Sezione del documento
──────────────────────────────

Il bilancio è pesante
Il peso dei fumatori sulla sanità pubblica? Pari a una finanziaria senza debito. E con lo svapo risparmi per 700 milioni

L’economia della prevenzione è un tema che, specie in occasione della Giornata Mondiale Senza Tabacco, merita un’analisi più razionale e meno ideologica. Esiste ormai un consenso tra clinici ed economisti della salute: non basta vantare un’aspettativa di vita elevata – secondo Eurostat, nel 2023 l’Italia era seconda in Europa con 83,8 anni, dopo la Spagna – dobbiamo chiederci quanti di questi anni siano effettivamente vissuti in buona salute.
È noto, ad esempio, che a Trento si viva più a lungo che a Napoli (84,5 contro 81,2 anni).
Il peso dei fumatori sulla sanità pubblica
Ma non è solo una questione di quantità: è la qualità della vita che cambia. Secondo l’Istat, la percentuale della popolazione in buona salute è molto più alta in Trentino che in Campania. Questo divario non si spiega soltanto con la spesa sanitaria, ma soprattutto con gli stili di vita, che rappresentano il principale determinante delle disuguaglianze territoriali. Un esempio su tutti: il fumo. Da oltre un decennio, la percentuale di fumatori in Italia resta sopra il 19%, con forti concentrazioni regionali. Il bilancio per la salute è pesante: circa 93.000 morti all’anno per malattie legate al tabacco. Ma c’è anche un costo economico, spesso sottovalutato. Secondo le stime dell’Osservatorio sull’economia della salute pubblica, se anche solo la metà dei fumatori passasse a prodotti senza combustione, si risparmierebbero circa 700 milioni di euro l’anno in costi diretti per il Servizio Sanitario Nazionale.

──────────────────────────────

Dati raccolti
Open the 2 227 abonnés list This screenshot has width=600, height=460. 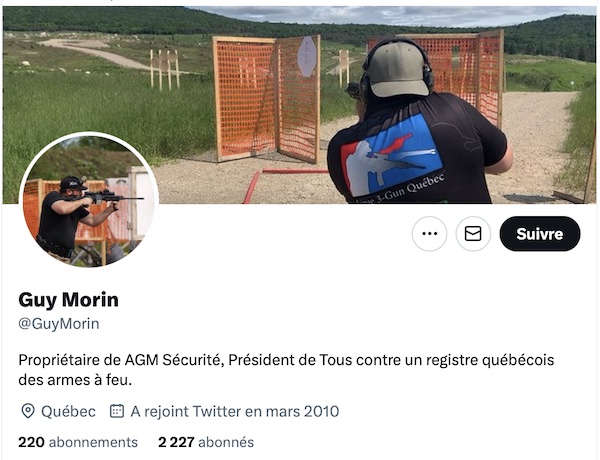206,442
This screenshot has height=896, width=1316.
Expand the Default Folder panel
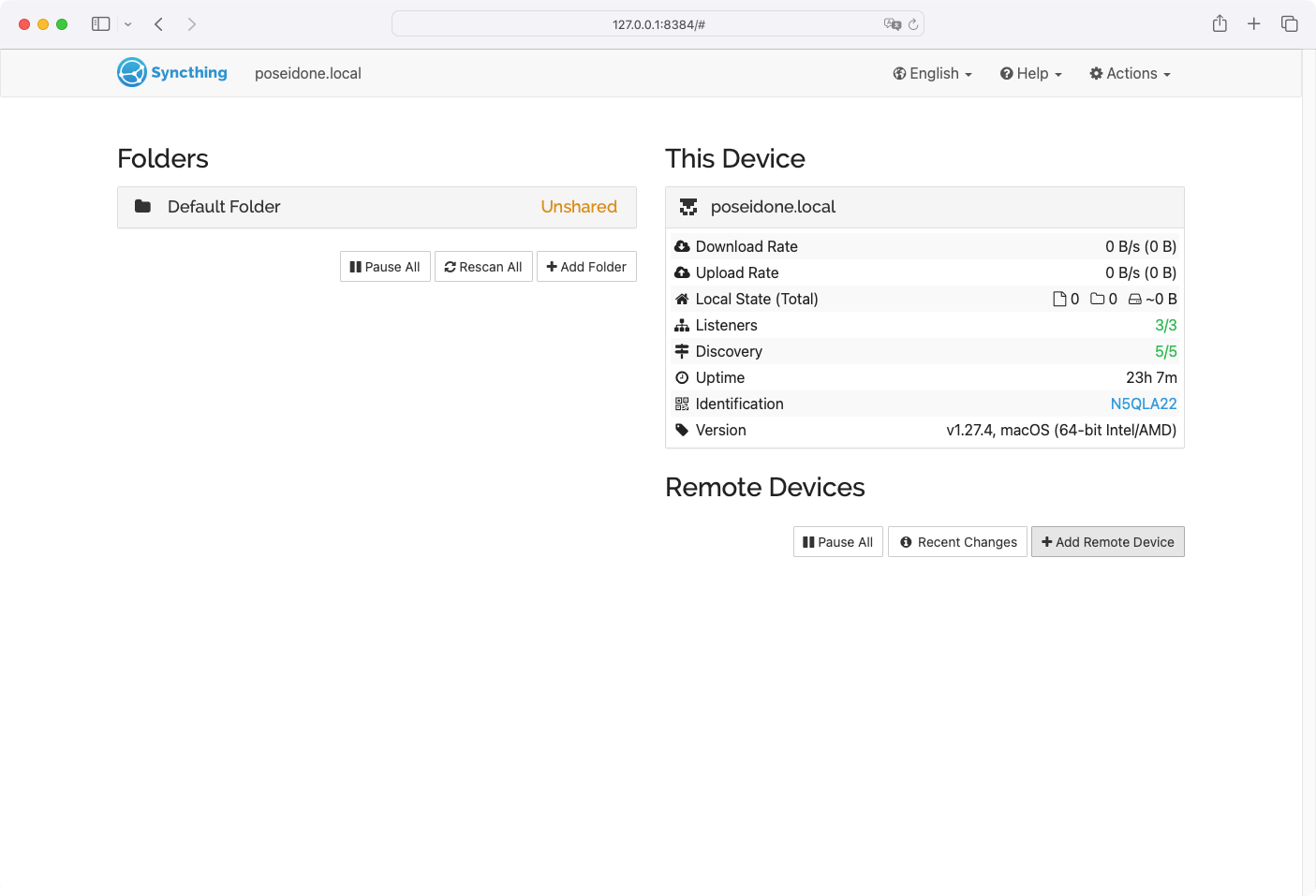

──────────────────────────────

Compito da svolgere
Per favore, prosegui l'articolo sul peso dei fumatori sulla sanità pubblica, partendo subito dopo la sua ultima frase.

Risposta
I costi diretti sono le spese immediate sostenute dalla sanità per curare le malattie legate al fumo: visite, ricoveri, farmaci, interventi chirurgici. Ma il vero potenziale risparmio si ottiene includendo anche i costi indiretti. Cosa sono? Le perdite economiche che non si vedono nei bilanci ospedalieri, ma che pesano moltissimo sull’economia: giorni di lavoro persi per malattia, riduzione della produttività, invalidità precoce, pensionamenti anticipati, e purtroppo anche morti premature che sottraggono forza lavoro attiva. Questi costi, sommati a quelli diretti, possono superare i miliardi di euro ogni anno. In pratica, quanto basta per fare una finanziaria senza debito.
In queste ore si discute di un possibile raddoppio della tassazione sui tabacchi. Dal mio punto di vista, si tratta di una vera e propria follia economica: un aumento improvviso e drastico del prezzo delle sigarette rischierebbe di spingere molti consumatori verso il mercato illecito, vanificando così gli obiettivi sia fiscali che di salute pubblica. Gli interventi fiscali devono invece seguire la strada di quanto fatto recentemente dal Governo, che ha combinato con successo aumento del gettito, obiettivi di salute pubblica e lotta efficace al commercio illegale. Tuttavia, per ottenere risultati simili, è fondamentale stimare correttamente l’elasticità della domanda. L’elasticità misura quanto cambia la quantità di un bene acquistato in risposta a una variazione del prezzo. Se la domanda è molto elastica, un piccolo aumento del prezzo porta a una grande riduzione dei consumi; se è rigida, i consumi cambiano poco anche se i prezzi salgono molto. Nel caso del tabacco, la domanda può essere più o meno elastica a seconda del reddito, della dipendenza e della disponibilità di alternative meno dannose.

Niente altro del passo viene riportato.